Similar score values were obtained for clipped scarified skin.
Single animals showed temporarily scaled or chapped skin. Two animals formed scab which was not fully reversible within the observation period of 72 h. These effects were not assigned to the intact or scarified skin by the author of the report, but are assumed to be most likely associated with the scarified skin. - Other effects:
- no other effects reported
Applicant's summary and conclusion
- Interpretation of results:
- not classified
- Remarks:
- Migrated information Criteria used for interpretation of results: EU
- Conclusions:
- According to the test results the substance does not meet criteria for classification concerning skin cxorrosion/irritation as laid down in Regulation (EC) No 1272/2008.

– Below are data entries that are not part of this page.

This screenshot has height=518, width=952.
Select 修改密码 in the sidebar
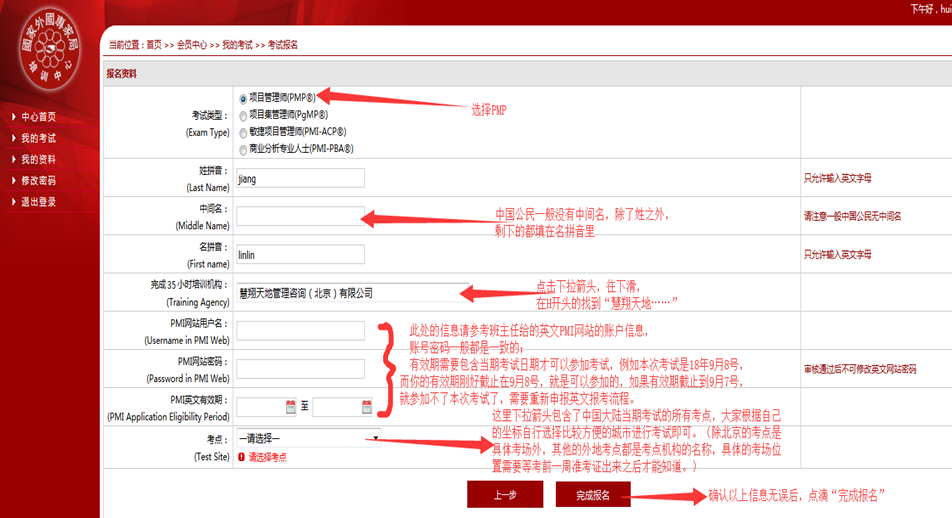(x=38, y=181)
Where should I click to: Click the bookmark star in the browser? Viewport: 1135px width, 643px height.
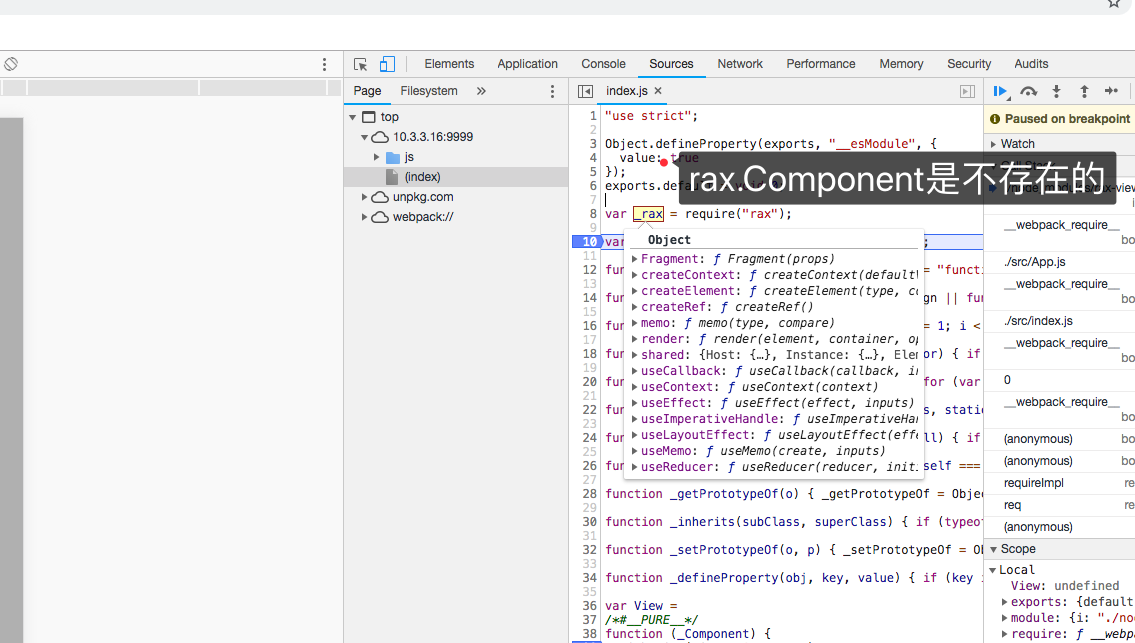pos(1113,6)
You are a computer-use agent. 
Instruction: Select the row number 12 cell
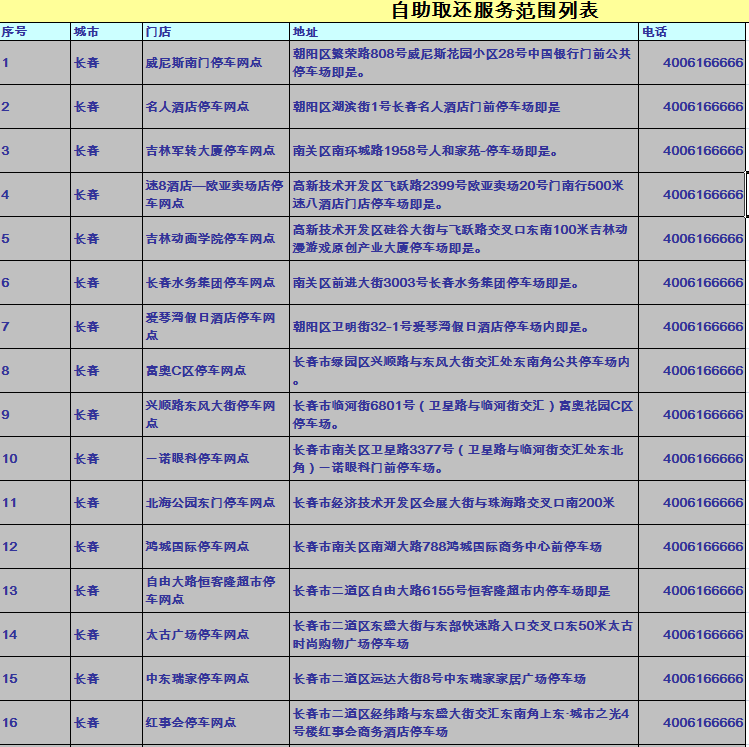pos(10,547)
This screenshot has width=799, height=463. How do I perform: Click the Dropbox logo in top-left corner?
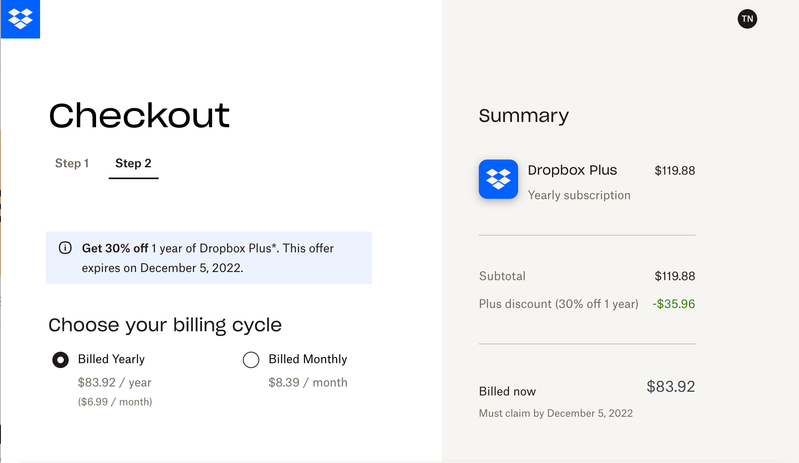click(x=20, y=19)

This conclusion is legitimated even though the applied testing regime differs from today's standard methods. Since the test conditions were more stringent than required by OECD TG 404 (i.e. 24 h treatment, occlusive coverage, and scarified skin instead of 4 h treatment, semi-occlusive coverage, and intact skin) the test results are considered adequate to fulfill endpoint requirements. - Executive summary:
The test material was tested for skin irritancy according to FDA guideline. Both intact and scarified skin sites of six rabbits were exposed to 0.5 g test substance mixe with 0.5 ml of 0.9% NaCl aqueous solution for 24 h under occlusive conditions and the skin responses were examined at 24, 48, and 72 h after beginning of treatment. Mean values of the 24, 48 and 72 h readings were calculated for each animal. Only slight effects (erythema mean score: <=1, edema mean score: <= 0.3) below the threshold for classification were determined for the intact skin. All effects were fully reversible or expected to be fully reversible. Similar results were obtained for scarified skin. Based on these findings the test material was judged not to be irritating or corrosive to skin.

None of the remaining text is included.